BEGIN Excerpted data

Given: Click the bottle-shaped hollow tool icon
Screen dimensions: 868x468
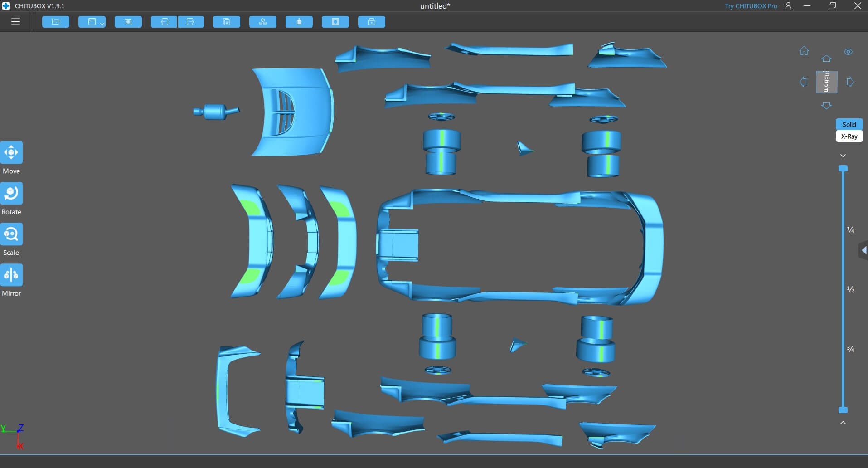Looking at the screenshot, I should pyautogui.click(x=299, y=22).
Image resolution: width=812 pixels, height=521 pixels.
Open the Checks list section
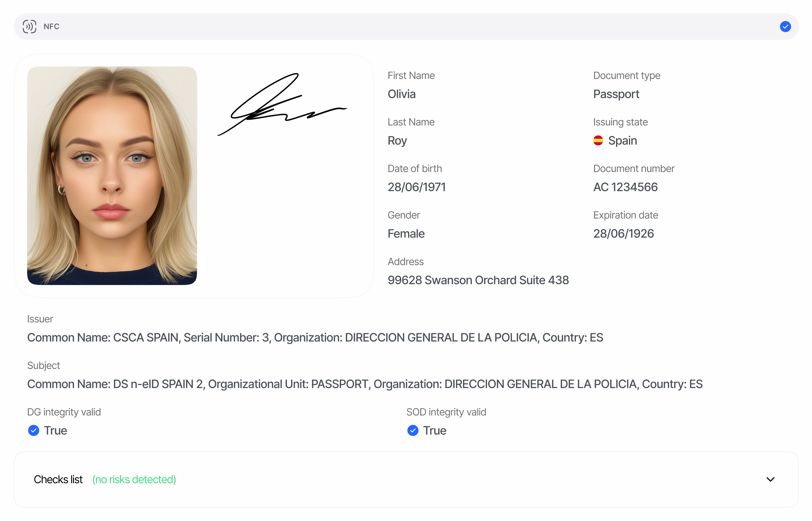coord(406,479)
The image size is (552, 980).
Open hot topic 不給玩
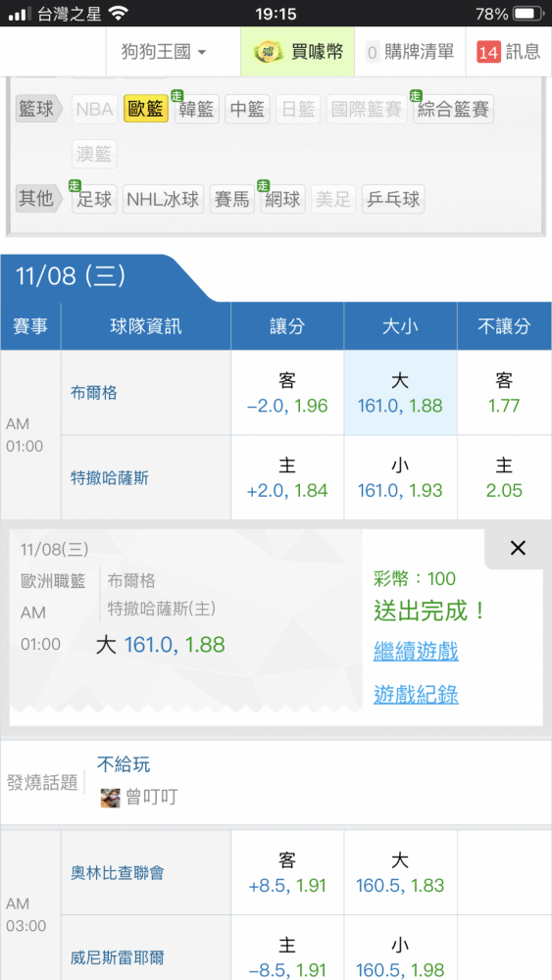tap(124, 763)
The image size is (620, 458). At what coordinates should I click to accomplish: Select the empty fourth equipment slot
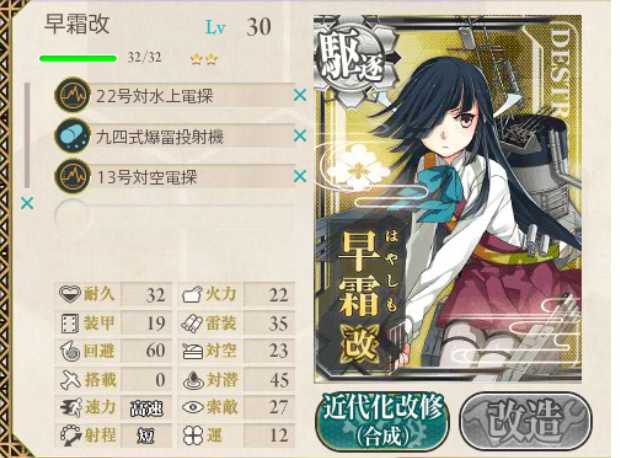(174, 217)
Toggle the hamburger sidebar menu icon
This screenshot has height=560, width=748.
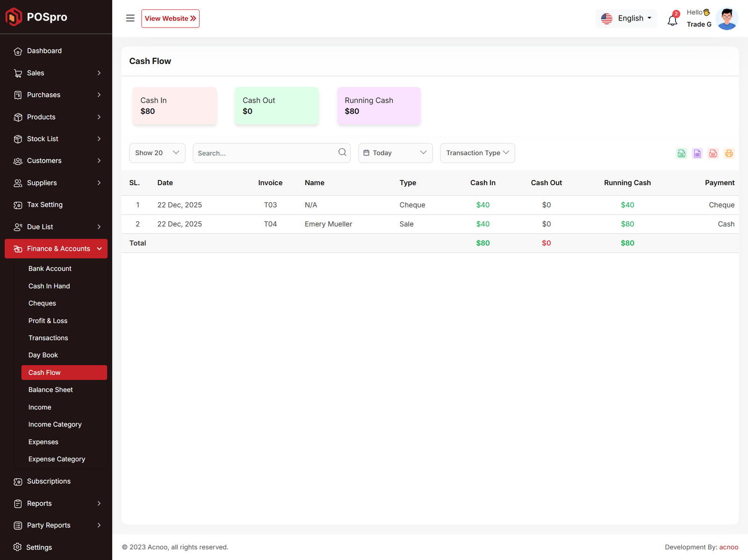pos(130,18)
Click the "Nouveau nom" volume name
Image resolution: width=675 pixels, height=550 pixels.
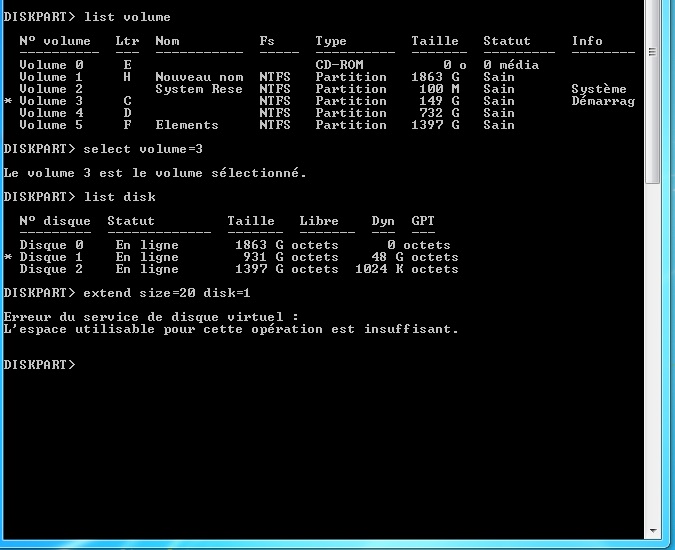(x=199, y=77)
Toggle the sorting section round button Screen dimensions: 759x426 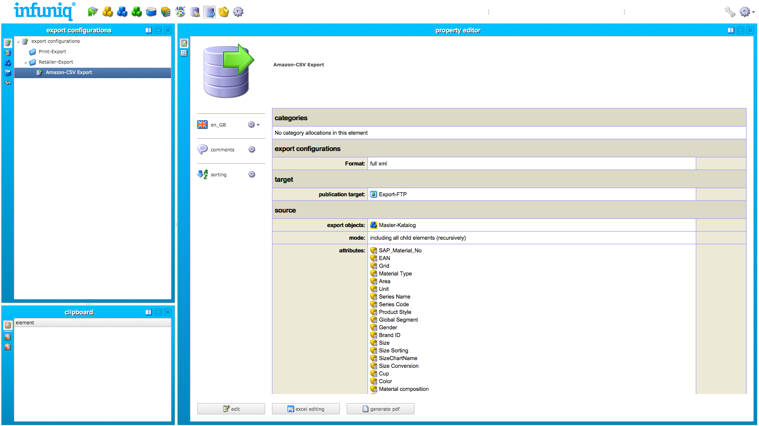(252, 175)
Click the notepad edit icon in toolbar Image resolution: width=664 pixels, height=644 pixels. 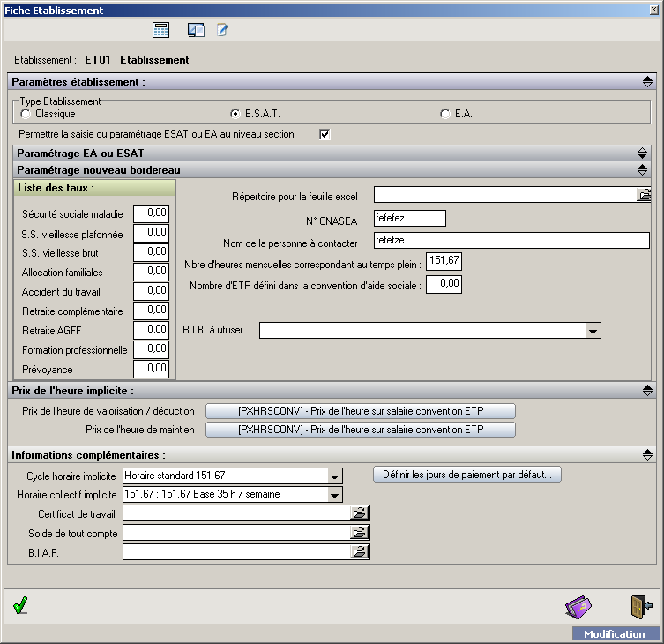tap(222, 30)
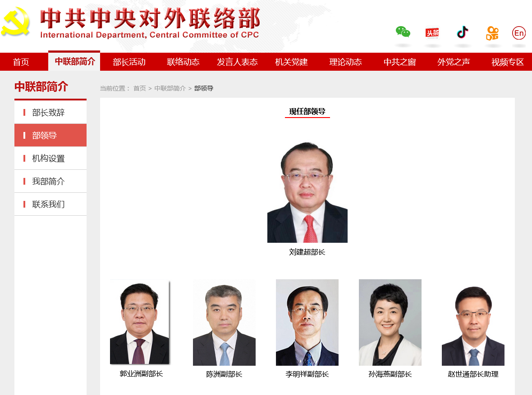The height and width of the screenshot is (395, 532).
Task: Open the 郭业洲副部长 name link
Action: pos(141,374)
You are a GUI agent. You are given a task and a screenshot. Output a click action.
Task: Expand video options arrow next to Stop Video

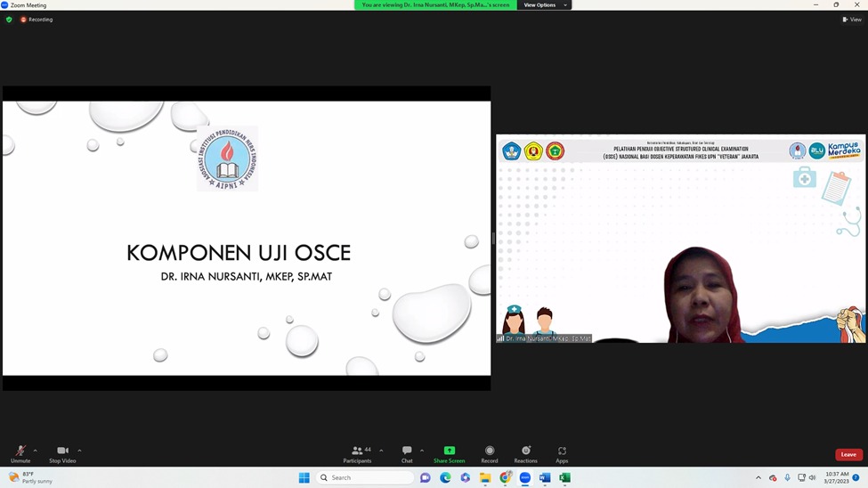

END Excerpted data

Your instructions — Within the listing above, the lines starting at the one containing "Image resolution: width=812" and ending at the one containing "Toggle the hamburger sidebar menu icon" are to be returned exactly. Omit the pictures.

Solution for this exercise —
Image resolution: width=812 pixels, height=521 pixels.
Open the Checks list section
coord(406,479)
The image size is (552, 980).
Open hot topic 不給玩
tap(124, 763)
The image size is (620, 458). At what coordinates should I click to accomplish: Select the empty fourth equipment slot
(174, 217)
Toggle the hamburger sidebar menu icon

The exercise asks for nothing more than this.